任务说明 1 –
返回下方记录中所有含有字符串“Sebastian”的行，逐字照抄。

文本段落 –
□ □ □

劉 云 李晉霞
(1.華中師范大學 文學院, 湖北 武漢 430079; 2.北京師范大學 文學院, 北京 100875)
“說明語篇”(Expository),是國外篇章語法研究所劃分的一種語篇類型。與我國傳統所說的“說明文”名稱接近,但所指并不完全相同。
Longacre根據“事件時間序列(Contingent Temporal Succession)”、“施事導向(Agent Orientation)”這兩個標準,將語篇分為四類:敘事語篇(Narrative)、操作語篇(Procedural)、行為語篇(Behavioral)、說明語篇(Expository)。說明語篇在上述指標上的賦值是:[-事件時間序列;-施事導向],即:說明語篇的主要特點是:語篇推進不具有時間性,也不需要敘事語篇那種“主角”①。
照上述定義,我國傳統所說的說明文和議論文,均可歸入“說明語篇”。同時,在上述Longacre的語篇分類方案中,“操作語篇”的賦值是:[+事件時間序列;-施事導向]。即:操作語篇的主要特點是:語篇推進具有時間性,但不需要敘事語篇那種“主角”。由陶紅印的研究可知,操作語篇是諸如菜譜、美容產品說明書、電腦用戶手冊等指導用戶完成某個具體任務的語篇類型②。不難看出,國外篇章語法研究中所說的“操作語篇”,在我國文章學、寫作學等中,一般歸入說明文,通常稱為“實用性說明文”,具體而言則與以“產品使用說明書”為代表的實用性說明文在所指上比較一致。
國外的“說明語篇”與國內的“說明文”在所指范圍上比較接近,但也不完全相同。二者的關系可大致圖示為:

圖1 國外“說明語篇”與國內“說明文”的所指關系
上圖中,由“議論文”和“非實用性說明文”構成的橢圓,在所指范圍上大致相當于國外的“說明語篇”,而由“實用性說明文”和“非實用性說明文”構成的橢圓,在所指范圍上相當于國內的“說明文”,具體而言則與以“產品使用說明書”為代表的實用性說明文在所指上比較一致。
本文所考察的“說明語篇”,是國外“說明語篇”與國內“說明文”的交叉部分,即:非實用性說明文。非實用性說明文,具體包括“事物說明文”和“事理說明文”,前者以客觀事物為說明對象,后者以抽象事理為說明對象③。

□ □ □

指点数据行 –
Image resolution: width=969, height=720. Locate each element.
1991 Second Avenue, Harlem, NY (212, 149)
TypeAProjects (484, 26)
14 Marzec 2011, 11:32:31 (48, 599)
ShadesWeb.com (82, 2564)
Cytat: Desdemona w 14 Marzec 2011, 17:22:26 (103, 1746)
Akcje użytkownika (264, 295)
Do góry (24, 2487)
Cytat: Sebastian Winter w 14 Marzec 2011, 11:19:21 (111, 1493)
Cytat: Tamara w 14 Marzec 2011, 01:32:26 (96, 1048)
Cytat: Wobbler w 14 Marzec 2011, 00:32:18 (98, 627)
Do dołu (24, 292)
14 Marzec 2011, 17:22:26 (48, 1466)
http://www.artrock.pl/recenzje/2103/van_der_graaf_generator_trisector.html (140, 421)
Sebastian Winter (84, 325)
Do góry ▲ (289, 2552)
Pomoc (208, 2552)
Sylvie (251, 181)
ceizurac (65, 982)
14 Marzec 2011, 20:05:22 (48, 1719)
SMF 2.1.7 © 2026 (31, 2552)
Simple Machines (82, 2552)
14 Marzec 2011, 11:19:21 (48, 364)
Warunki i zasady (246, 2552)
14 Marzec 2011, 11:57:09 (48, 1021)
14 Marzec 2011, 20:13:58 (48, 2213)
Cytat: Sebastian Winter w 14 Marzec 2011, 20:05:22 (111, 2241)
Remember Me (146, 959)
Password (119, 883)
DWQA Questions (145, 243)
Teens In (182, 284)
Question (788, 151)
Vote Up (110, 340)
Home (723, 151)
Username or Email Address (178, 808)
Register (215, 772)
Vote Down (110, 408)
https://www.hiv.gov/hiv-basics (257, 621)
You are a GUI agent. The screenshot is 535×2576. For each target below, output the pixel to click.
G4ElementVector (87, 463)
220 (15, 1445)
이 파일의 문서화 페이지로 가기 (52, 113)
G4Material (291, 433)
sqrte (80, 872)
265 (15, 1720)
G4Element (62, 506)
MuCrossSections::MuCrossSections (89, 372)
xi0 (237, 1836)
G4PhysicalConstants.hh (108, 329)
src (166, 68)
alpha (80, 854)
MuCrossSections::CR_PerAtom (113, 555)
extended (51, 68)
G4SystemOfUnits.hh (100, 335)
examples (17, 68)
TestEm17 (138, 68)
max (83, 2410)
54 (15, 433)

□ □ □

任务说明 2 –
打印上文关于说明语篇的文本中以含有“照上述定義,我國傳統所說的說”的词句开头、以“后者以抽象事理為說明對象③。”结尾的那一部分，一字不改。

参考解答 1 –
Cytat: Sebastian Winter w 14 Marzec 2011, 11:19:21 (111, 1493)
Sebastian Winter (84, 325)
Cytat: Sebastian Winter w 14 Marzec 2011, 20:05:22 (111, 2241)

参考解答 2 –
照上述定義,我國傳統所說的說明文和議論文,均可歸入“說明語篇”。同時,在上述Longacre的語篇分類方案中,“操作語篇”的賦值是:[+事件時間序列;-施事導向]。即:操作語篇的主要特點是:語篇推進具有時間性,但不需要敘事語篇那種“主角”。由陶紅印的研究可知,操作語篇是諸如菜譜、美容產品說明書、電腦用戶手冊等指導用戶完成某個具體任務的語篇類型②。不難看出,國外篇章語法研究中所說的“操作語篇”,在我國文章學、寫作學等中,一般歸入說明文,通常稱為“實用性說明文”,具體而言則與以“產品使用說明書”為代表的實用性說明文在所指上比較一致。
國外的“說明語篇”與國內的“說明文”在所指范圍上比較接近,但也不完全相同。二者的關系可大致圖示為:

圖1 國外“說明語篇”與國內“說明文”的所指關系
上圖中,由“議論文”和“非實用性說明文”構成的橢圓,在所指范圍上大致相當于國外的“說明語篇”,而由“實用性說明文”和“非實用性說明文”構成的橢圓,在所指范圍上相當于國內的“說明文”,具體而言則與以“產品使用說明書”為代表的實用性說明文在所指上比較一致。
本文所考察的“說明語篇”,是國外“說明語篇”與國內“說明文”的交叉部分,即:非實用性說明文。非實用性說明文,具體包括“事物說明文”和“事理說明文”,前者以客觀事物為說明對象,后者以抽象事理為說明對象③。